* **Work task**:
The records that follow are to be reproduced verbatim.

Dataset entries:
-- Opening Marker --
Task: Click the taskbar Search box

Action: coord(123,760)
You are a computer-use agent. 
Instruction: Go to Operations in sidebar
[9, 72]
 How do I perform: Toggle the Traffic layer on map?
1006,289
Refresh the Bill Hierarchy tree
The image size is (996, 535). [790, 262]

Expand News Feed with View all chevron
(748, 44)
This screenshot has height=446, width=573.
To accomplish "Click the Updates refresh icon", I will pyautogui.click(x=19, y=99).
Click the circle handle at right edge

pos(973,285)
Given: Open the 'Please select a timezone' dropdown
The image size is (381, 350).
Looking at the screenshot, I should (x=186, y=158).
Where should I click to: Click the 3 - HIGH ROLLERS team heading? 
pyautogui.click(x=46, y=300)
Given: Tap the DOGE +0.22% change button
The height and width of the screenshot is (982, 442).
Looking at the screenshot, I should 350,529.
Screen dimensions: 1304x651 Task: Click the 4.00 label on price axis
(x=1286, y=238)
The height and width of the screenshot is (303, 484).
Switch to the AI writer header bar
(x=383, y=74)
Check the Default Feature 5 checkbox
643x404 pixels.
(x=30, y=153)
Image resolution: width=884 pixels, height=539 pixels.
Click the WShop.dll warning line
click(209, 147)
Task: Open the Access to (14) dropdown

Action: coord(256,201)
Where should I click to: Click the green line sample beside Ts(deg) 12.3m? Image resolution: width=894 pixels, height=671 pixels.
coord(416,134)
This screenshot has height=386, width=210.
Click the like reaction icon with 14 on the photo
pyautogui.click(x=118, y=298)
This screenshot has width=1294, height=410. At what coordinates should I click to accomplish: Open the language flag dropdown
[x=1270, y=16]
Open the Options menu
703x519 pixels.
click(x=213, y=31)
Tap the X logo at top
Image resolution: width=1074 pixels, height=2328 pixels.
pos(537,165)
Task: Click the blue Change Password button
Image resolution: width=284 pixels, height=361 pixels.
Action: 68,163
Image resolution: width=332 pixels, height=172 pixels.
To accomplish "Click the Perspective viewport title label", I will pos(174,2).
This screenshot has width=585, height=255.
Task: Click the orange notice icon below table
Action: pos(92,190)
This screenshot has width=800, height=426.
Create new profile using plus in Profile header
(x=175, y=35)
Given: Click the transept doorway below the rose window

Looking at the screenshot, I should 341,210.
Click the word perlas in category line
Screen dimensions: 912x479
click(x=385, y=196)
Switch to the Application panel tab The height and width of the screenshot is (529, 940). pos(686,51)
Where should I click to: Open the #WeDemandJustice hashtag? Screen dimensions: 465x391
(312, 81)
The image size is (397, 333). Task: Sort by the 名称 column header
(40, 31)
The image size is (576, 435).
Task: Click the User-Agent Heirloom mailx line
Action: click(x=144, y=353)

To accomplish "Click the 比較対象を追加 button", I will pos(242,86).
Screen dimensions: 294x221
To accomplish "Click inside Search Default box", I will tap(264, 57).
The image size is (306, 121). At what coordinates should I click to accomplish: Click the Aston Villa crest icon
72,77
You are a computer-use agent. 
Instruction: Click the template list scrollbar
-- Closing Marker --
* **Solution**:
Task: Click the taskbar Search box

Action: coord(123,760)
You are a computer-use agent. 
Instruction: Go to Operations in sidebar
[9, 72]
 How do I perform: Toggle the Traffic layer on map?
1006,289
Refresh the Bill Hierarchy tree
The image size is (996, 535). [790, 262]

Expand News Feed with View all chevron
(748, 44)
This screenshot has height=446, width=573.
To accomplish "Click the Updates refresh icon", I will pyautogui.click(x=19, y=99).
Click the circle handle at right edge

pos(973,285)
Given: Open the 'Please select a timezone' dropdown
The image size is (381, 350).
Looking at the screenshot, I should (x=186, y=158).
Where should I click to: Click the 3 - HIGH ROLLERS team heading? 
pyautogui.click(x=46, y=300)
Given: Tap the DOGE +0.22% change button
The height and width of the screenshot is (982, 442).
Looking at the screenshot, I should 350,529.
Screen dimensions: 1304x651 Task: Click the 4.00 label on price axis
(x=1286, y=238)
The height and width of the screenshot is (303, 484).
Switch to the AI writer header bar
(x=383, y=74)
Check the Default Feature 5 checkbox
643x404 pixels.
(x=30, y=153)
Image resolution: width=884 pixels, height=539 pixels.
Click the WShop.dll warning line
click(209, 147)
Task: Open the Access to (14) dropdown

Action: coord(256,201)
Where should I click to: Click the green line sample beside Ts(deg) 12.3m? Image resolution: width=894 pixels, height=671 pixels.
coord(416,134)
This screenshot has height=386, width=210.
Click the like reaction icon with 14 on the photo
pyautogui.click(x=118, y=298)
This screenshot has width=1294, height=410. At what coordinates should I click to accomplish: Open the language flag dropdown
[x=1270, y=16]
Open the Options menu
703x519 pixels.
click(x=213, y=31)
Tap the X logo at top
Image resolution: width=1074 pixels, height=2328 pixels.
pos(537,165)
Task: Click the blue Change Password button
Image resolution: width=284 pixels, height=361 pixels.
Action: 68,163
Image resolution: width=332 pixels, height=172 pixels.
To accomplish "Click the Perspective viewport title label", I will pos(174,2).
This screenshot has width=585, height=255.
Task: Click the orange notice icon below table
Action: pos(92,190)
This screenshot has width=800, height=426.
Create new profile using plus in Profile header
(x=175, y=35)
Given: Click the transept doorway below the rose window

Looking at the screenshot, I should 341,210.
Click the word perlas in category line
Screen dimensions: 912x479
click(x=385, y=196)
Switch to the Application panel tab The height and width of the screenshot is (529, 940). pos(686,51)
Where should I click to: Open the #WeDemandJustice hashtag? Screen dimensions: 465x391
(312, 81)
The image size is (397, 333). Task: Sort by the 名称 column header
(40, 31)
The image size is (576, 435).
Task: Click the User-Agent Heirloom mailx line
Action: click(x=144, y=353)

To accomplish "Click the 比較対象を追加 button", I will pos(242,86).
Screen dimensions: 294x221
To accomplish "Click inside Search Default box", I will tap(264, 57).
The image size is (306, 121). At what coordinates should I click to accomplish: Click the Aston Villa crest icon
72,77
You are a computer-use agent. 
Instruction: Click the template list scrollbar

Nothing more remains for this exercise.